[Pixel coordinate grounding data]
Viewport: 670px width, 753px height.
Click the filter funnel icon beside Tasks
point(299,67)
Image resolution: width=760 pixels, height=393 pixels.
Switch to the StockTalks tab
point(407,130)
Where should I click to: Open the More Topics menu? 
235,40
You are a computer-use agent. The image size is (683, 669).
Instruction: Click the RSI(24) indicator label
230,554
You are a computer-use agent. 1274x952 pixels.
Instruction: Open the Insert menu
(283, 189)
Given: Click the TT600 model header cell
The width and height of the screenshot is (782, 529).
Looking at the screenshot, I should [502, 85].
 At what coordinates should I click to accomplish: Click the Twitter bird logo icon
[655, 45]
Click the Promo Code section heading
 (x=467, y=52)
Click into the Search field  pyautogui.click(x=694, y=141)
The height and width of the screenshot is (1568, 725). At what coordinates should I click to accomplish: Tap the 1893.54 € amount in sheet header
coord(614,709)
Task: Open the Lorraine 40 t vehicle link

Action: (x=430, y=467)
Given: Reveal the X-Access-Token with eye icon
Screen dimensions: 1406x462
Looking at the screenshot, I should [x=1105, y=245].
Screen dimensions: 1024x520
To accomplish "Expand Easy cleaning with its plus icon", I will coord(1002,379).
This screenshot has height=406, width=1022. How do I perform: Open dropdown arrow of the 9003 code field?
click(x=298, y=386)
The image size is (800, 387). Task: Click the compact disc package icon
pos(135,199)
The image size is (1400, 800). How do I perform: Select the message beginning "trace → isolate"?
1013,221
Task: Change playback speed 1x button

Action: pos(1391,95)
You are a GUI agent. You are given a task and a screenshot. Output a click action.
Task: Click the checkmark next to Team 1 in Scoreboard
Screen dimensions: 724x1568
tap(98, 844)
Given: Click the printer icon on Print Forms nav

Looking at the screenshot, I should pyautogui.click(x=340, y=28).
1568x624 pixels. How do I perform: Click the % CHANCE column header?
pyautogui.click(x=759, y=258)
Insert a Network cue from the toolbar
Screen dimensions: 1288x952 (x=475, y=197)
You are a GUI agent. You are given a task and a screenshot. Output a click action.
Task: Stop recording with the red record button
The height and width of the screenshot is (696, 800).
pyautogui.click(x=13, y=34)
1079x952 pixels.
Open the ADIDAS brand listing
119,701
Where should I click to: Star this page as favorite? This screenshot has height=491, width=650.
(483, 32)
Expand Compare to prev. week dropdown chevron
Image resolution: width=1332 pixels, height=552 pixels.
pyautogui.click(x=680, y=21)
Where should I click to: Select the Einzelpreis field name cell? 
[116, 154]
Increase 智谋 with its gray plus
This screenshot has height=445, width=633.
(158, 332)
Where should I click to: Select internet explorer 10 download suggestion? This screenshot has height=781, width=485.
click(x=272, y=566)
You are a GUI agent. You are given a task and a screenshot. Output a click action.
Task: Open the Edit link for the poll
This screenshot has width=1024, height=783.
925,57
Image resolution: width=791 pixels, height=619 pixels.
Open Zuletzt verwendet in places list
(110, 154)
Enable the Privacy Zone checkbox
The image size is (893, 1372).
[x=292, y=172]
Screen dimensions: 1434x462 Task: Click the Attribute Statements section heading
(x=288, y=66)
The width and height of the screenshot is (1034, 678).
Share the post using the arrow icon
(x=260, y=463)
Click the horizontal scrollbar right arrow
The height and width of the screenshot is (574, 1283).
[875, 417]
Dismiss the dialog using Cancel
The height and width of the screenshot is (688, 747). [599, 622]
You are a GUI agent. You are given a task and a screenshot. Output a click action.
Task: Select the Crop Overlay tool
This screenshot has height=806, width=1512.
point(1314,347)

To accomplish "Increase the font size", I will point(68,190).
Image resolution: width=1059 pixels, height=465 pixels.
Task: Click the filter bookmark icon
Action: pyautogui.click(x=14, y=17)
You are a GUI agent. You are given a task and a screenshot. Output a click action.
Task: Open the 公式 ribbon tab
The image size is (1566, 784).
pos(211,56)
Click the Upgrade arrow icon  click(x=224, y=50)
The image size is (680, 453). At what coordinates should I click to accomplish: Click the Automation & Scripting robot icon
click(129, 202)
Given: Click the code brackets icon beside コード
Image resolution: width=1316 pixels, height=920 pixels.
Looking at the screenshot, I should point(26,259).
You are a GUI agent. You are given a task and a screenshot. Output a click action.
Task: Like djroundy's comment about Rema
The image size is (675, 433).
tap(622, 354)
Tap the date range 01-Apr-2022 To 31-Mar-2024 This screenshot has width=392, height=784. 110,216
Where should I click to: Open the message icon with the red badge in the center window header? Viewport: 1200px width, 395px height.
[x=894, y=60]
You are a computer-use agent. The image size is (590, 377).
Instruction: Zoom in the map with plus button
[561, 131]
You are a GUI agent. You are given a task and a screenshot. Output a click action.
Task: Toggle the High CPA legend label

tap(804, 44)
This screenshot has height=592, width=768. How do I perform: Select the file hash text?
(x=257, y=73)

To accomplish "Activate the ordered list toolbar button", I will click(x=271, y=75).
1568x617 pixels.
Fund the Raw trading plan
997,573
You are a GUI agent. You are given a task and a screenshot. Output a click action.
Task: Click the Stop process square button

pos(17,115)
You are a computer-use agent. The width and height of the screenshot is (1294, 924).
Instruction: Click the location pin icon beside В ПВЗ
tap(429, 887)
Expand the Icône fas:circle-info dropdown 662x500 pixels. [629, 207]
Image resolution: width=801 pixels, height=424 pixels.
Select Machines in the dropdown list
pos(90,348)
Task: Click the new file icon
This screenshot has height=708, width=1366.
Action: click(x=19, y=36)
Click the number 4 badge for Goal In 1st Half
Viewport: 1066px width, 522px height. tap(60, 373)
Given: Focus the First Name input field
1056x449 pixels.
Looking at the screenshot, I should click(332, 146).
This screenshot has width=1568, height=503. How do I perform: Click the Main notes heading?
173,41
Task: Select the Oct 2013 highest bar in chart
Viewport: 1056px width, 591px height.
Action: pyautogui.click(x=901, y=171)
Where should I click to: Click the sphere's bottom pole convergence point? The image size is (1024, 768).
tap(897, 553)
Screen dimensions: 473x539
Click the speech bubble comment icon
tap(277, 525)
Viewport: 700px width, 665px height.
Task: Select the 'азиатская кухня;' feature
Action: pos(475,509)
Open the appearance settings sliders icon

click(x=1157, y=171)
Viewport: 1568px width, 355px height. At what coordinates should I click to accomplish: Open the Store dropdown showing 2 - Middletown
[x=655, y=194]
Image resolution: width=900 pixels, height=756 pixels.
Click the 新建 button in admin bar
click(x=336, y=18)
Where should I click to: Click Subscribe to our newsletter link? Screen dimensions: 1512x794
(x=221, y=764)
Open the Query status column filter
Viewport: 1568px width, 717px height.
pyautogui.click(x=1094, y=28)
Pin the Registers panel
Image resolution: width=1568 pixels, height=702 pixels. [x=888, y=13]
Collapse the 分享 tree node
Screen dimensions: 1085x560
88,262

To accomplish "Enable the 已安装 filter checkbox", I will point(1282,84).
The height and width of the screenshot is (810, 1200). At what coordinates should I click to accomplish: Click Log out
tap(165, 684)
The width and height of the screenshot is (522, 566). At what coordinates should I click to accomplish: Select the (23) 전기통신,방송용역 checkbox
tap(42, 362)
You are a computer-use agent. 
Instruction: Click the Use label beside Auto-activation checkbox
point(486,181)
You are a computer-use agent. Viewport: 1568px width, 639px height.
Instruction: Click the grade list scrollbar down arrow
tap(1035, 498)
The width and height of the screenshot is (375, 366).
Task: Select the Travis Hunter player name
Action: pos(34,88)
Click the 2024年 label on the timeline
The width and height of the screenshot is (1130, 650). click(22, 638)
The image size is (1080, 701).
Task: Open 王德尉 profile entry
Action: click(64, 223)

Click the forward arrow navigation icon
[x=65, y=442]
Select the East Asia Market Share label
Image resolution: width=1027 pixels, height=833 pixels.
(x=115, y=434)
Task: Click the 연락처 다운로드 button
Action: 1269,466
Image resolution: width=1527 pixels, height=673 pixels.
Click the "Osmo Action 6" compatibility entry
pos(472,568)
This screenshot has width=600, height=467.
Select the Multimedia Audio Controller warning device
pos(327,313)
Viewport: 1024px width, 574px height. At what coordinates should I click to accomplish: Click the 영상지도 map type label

### How to complete this task
Would you print, exactly as written, every line above from the one holding "The image size is (893, 1372)." through the one holding "Click the Upgrade", with both included and no other lines?

### Written response
The image size is (893, 1372).
[x=292, y=172]
Screen dimensions: 1434x462 Task: Click the Attribute Statements section heading
(x=288, y=66)
The width and height of the screenshot is (1034, 678).
Share the post using the arrow icon
(x=260, y=463)
Click the horizontal scrollbar right arrow
The height and width of the screenshot is (574, 1283).
[875, 417]
Dismiss the dialog using Cancel
The height and width of the screenshot is (688, 747). [599, 622]
You are a GUI agent. You are given a task and a screenshot. Output a click action.
Task: Select the Crop Overlay tool
This screenshot has height=806, width=1512.
point(1314,347)

To accomplish "Increase the font size", I will point(68,190).
Image resolution: width=1059 pixels, height=465 pixels.
Task: Click the filter bookmark icon
Action: pyautogui.click(x=14, y=17)
You are a GUI agent. You are given a task and a screenshot. Output a click action.
Task: Open the 公式 ribbon tab
The image size is (1566, 784).
pos(211,56)
Click the Upgrade arrow icon  click(x=224, y=50)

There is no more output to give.